Runbook for operators

Structured logs, traces, and verification gates turn incident response from guesswork into a repeatable process.

Verification Gates

Run these checks before every deployment or environment promotion.

snippet.ts bash
npm run lint
npm run typecheck
npm test
npm run test:contracts
npm run test:integration
npm run test:failure
npm run build
Service Readiness

Before exposing a harness-backed service to traffic:

  • Verify session creation and direct agent invocation
  • Verify every workflow entrypoint
  • Verify tool and MCP failures map to harness errors
  • Verify cancellation and timeout behavior
  • Verify harness.shutdown() closes adapters cleanly
Recovery steps
01

Identify run_id from the UI, logs, or API response

02

Inspect structured logs for the matching run_id

03

Inspect trace in your observability platform if traceId is present

04

Check final run.finished event for normalized error metadata

05

Fix provider, tool, or configuration issue

06

Re-run a smoke test, then call harness.shutdown() on process exit

Extending

Add your own dimensions

The Harness emits standard spans.
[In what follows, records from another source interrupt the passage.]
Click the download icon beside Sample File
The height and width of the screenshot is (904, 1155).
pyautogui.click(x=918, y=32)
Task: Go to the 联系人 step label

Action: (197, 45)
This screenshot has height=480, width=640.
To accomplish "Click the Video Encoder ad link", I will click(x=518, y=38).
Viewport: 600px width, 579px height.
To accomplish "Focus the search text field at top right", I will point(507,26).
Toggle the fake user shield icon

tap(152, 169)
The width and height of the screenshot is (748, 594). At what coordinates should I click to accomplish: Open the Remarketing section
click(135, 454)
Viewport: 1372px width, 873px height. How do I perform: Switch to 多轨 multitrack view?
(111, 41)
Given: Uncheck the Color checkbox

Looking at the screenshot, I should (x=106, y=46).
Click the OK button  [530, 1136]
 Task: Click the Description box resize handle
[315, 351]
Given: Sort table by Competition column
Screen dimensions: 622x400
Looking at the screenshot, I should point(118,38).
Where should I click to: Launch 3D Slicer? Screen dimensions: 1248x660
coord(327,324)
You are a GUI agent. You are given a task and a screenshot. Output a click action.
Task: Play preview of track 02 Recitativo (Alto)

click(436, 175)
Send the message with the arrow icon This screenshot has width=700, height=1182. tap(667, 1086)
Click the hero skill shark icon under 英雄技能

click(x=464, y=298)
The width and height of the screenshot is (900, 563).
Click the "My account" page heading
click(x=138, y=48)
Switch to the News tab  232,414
Your application can add custom attributes, events, and baggage to enrich traces with business context.

Custom Span Attributes

Add tenant IDs, user segments, experiment flags, or cost centers to every span via OTel baggage and span processors.

snippet.ts typescript
import { propagation, context } from '@opentelemetry/api'

const ctx = propagation.setBaggage(
  context.active(),
  propagation.createBaggage({
    'tenant.id': { value: 'acme-corp' },
    'experiment.variant': { value: 'site' },
  })
)
Workflow-Level Context

Pass business context through workflow handlers. The Harness propagates the active OTel context through every agent and tool call.

snippet.ts typescript
.workflows(({ workflow }) => ({
  analyze: workflow({
    handler: async (ctx) => {
      // All agent and tool spans inside
      // this workflow inherit the context
      const result = await ctx.agents.analyzer(ctx.input)
      return result
    },
  }),
}))

Observe, understand, improve.

Traces are the feedback loop that turns guesswork into evidence. Start with defaults, connect CloudGrid or any OTel-compatible backend, and iterate with confidence.